Notes on Aesthetic Growth
The general cognitive growth that results from VTS, and which is well documented, is predicated on aesthetic growth. The first and most reliable growth that is recorded from VTS experience is growth in what can be called viewing skills. For example, there are increases in the number and complexity of observations. There is more grounding of observations and interpretations in what is actually depicted in an image. There is gradual awareness and concern for the artist and his or her intentions as well as thoughts about why the artist makes things look as they do. For example, artworks come to be seen as constructed objects, with attendant conventions and rules, such as awareness of space and the arrangement of things within that space. Given VTS, aesthetic growth takes place in all students, although at varying speeds and to somewhat different degrees.

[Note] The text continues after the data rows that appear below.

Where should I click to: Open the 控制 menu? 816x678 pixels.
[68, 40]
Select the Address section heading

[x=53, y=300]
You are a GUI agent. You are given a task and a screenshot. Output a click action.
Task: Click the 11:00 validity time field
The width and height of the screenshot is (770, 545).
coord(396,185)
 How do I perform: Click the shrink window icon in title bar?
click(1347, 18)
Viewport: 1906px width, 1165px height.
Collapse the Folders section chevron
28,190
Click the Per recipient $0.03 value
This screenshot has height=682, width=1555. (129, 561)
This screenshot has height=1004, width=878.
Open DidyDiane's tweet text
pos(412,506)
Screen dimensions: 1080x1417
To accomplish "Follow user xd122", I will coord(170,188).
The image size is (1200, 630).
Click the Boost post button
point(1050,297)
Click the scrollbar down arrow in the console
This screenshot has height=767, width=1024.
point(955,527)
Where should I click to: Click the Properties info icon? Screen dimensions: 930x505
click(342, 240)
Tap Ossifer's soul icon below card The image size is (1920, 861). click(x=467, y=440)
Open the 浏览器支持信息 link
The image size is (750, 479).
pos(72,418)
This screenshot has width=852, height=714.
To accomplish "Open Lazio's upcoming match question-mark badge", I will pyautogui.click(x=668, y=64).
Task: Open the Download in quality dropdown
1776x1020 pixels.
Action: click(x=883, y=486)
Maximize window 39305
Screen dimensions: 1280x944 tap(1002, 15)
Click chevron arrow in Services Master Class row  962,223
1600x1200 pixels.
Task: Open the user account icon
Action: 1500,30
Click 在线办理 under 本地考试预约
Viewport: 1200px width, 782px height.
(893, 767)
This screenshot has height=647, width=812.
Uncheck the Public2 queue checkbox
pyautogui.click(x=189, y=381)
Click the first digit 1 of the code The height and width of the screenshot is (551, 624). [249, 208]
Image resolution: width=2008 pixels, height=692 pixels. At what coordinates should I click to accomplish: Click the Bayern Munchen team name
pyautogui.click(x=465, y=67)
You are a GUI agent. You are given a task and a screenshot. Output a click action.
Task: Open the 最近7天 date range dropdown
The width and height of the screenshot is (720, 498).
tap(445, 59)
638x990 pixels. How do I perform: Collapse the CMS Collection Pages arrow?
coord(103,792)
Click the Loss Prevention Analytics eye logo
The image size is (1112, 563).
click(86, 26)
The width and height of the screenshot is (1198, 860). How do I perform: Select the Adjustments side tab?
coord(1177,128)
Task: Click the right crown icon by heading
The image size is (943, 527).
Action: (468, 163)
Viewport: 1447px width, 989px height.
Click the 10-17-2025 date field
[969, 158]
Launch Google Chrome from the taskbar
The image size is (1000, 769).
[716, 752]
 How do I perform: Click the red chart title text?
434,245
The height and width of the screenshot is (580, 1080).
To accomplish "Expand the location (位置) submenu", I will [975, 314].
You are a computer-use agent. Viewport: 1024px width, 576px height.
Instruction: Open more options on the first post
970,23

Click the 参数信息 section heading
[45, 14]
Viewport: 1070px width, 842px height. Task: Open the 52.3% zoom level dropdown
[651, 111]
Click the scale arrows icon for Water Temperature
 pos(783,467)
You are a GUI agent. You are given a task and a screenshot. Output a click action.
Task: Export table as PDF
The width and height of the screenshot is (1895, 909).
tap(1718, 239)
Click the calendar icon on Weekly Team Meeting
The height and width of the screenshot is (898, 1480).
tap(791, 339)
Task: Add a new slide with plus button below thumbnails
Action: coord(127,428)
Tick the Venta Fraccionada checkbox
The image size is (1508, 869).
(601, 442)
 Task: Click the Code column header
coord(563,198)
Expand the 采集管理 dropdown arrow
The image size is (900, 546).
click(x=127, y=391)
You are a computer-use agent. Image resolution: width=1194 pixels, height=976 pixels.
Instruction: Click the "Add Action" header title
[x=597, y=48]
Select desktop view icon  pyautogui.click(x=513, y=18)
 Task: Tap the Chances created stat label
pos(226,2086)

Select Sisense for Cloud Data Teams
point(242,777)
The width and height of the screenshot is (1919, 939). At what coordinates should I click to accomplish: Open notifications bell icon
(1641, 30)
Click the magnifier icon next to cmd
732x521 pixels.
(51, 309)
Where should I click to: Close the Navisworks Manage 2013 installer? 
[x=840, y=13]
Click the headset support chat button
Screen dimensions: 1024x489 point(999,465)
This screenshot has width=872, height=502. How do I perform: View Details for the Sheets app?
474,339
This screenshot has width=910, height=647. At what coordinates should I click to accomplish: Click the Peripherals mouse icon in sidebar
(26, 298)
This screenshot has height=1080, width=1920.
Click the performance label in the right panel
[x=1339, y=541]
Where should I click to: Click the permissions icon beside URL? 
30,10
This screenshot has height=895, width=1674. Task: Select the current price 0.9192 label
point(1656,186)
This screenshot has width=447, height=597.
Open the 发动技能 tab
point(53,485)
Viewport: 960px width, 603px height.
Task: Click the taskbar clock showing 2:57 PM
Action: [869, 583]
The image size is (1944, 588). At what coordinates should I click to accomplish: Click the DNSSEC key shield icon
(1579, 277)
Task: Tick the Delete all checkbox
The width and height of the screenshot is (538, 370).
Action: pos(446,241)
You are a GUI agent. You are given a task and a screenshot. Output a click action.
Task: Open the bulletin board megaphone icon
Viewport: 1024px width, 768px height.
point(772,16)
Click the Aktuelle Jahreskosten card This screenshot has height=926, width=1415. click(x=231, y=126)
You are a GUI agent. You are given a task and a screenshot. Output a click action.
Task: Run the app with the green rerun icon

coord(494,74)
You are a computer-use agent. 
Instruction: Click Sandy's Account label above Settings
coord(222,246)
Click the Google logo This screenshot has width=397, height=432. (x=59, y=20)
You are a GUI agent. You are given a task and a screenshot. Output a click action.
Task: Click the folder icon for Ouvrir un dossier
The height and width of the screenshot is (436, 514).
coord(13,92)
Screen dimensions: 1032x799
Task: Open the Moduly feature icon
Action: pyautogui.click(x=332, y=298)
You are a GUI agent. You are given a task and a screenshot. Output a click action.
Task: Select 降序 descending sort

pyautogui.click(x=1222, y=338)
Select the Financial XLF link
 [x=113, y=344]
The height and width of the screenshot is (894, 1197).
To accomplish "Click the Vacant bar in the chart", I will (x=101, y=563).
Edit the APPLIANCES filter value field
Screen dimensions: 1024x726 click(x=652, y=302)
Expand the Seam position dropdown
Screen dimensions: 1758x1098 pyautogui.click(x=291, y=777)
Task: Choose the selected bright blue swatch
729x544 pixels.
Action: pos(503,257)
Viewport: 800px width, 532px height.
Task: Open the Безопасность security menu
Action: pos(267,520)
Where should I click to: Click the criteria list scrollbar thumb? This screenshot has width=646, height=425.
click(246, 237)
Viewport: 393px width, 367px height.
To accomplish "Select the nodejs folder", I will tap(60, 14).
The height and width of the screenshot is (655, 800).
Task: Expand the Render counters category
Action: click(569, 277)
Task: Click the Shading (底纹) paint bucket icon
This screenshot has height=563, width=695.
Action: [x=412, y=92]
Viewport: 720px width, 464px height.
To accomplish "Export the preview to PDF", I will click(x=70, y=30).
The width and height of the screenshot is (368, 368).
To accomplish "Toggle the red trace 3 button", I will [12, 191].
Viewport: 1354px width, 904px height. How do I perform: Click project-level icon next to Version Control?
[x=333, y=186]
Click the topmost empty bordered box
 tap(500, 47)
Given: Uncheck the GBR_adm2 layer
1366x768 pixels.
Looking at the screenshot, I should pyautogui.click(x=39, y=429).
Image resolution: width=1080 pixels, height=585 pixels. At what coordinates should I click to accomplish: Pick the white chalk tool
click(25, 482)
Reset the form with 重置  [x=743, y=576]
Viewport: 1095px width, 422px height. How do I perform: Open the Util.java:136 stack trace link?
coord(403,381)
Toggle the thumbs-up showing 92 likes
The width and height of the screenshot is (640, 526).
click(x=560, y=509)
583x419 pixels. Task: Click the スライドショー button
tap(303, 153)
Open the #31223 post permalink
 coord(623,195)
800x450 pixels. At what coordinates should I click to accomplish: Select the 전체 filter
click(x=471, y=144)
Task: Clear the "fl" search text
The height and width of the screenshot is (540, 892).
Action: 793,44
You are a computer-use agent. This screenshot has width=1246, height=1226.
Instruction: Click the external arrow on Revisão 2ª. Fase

Most elementary school students start in Housens Stage I as novice viewers, but by the end of three years of VTS, the most recent data shows that the majority is in Stage II, with fewer than 20% in the transition stage between I and II, and 25% in a higher stage. This puts ten-year olds significantly ahead of peers in a control situation, lack of VTS being the only difference in experience. Perhaps more impressively, it puts VTS students on par with the majority of adult museum visitors, thought students with VTS skills are more flexible, more open, more observant, and more confident. It is critical to know that, only when students are in Stage II or above and have had substantial viewing experience, do we find reliable, consistent transfer of viewing skills (as well as evidential reasoning and speculation) to other classes of objects. This finding underscores the important, perhaps unparalleled, role art can play in developing cognition more generally.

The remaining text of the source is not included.